When Snap (then SnapChat) launched with the vanishing content idea, it was ridiculed by its detractors. Yet, it was the same feature that made Snap, what it is today. Teens loved this feature. More the news of ridicule, the usage and growth increased even further. Instagram, which had once made fun of that feature, introduced a similar feature “Stories” later.

At times this key differentiator could not a feature, but a restriction. People have been experiencing a problem with certain aspects of the existing product. At times, such restrictions on usage or feature could help them solve their problem in a hackish way.

Path introduced with a feature of having a maximum of 150 friends only. Especially in an era when people have more than 2,000 friends in their last. This was liked by people who were getting overwhelmed by their large list of friends. However, there were no real haters. At best people ignored them. Path also didn’t have any real fans. When people pointed out that they could do the same on Facebook also, just don’t add random friends. No one really came to defend.

This unique differentiator cannot be a side feature while the core offering is still the same. This side feature does not build fans. Neither does it build haters. It is a side feature that can be easily ignored. Most will probably try it out once or a few times, and then move on.

Hike messaging app is trying to compete with WhatsApp without any core differentiator. There are a few bells and whistles on top of the core chat experience. If Hike was to win this war, it needs to stand out with a core offering.

Not building a unique core offering is not only a losing proposition, but also an expensive one. If you want to build a product similar to Facebook, or WhatsApp, you cannot launch with a small offering. WhatsApp and Facebook have more features, which the users already use. They will not move away from their current social network to use a smaller feature set. And to build more features or think that users will come if I have a plethora of features is foolish. Social networks do not win due to a bouquet of features. They win because of their unique differentiator. The bouquet of features comes later to keep the competition away. It helps in arresting small leaks in the bucket only, they can not build the bucket themselves, figuratively speaking.

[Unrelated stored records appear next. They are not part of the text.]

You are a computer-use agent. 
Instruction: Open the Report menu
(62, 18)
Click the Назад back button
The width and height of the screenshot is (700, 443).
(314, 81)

Google has tried this multiple times and failed. It already has a very popular social platform, YouTube. It does not have any dearth of investment. Yet it has failed to compete with Facebook. What was the unique differentiator of its offerings?

As a startup, you need to lead with this core offering. Nothing less is going to work.

Conclusion

These are by no means a comprehensive list of things to do. In my opinion, these are the top three things to do.

It is not going to be an easy journey. In fact, it is going to be a very very tough journey. You would need an undying passion, unwavering determination and a thick skin to even start this fight.

There will be a lot of detractors. They will keep suggesting to not go on this lonely path. They are the people who will also say, “I told you so,” when you fail. This is why you need all the above.

More than others, it needs your unwavering determination and passion to make it work. You would come across many more opportunities, which would seem simpler. You will have many other people who will go past you and will be celebrated. Your determination will be tested.

And it is not going to be quick. If your goal is to make quick money, then this is not going to be the one. It could take years to even come up with that one feature that would work. And you would need believers, who would back you through this process.

Most likely you are going to fail. It is better to fail, than not having tried. If you fail, you will join the likes of Google and Microsoft who have tried and failed too. You will come out of it with loads of learnings. If you succeed, history books will be written about you and your journey.

It is not all gloomy though. Sharechat an Indian startup is doing great. They focused on the local language users. Now they have build millions of users who are highly engaged in their platform. It is still early days. They seem to be going in the right direction.

(Disclaimer: The views and opinions expressed in this article are those of the author and do not necessarily reflect the views of YourStory.)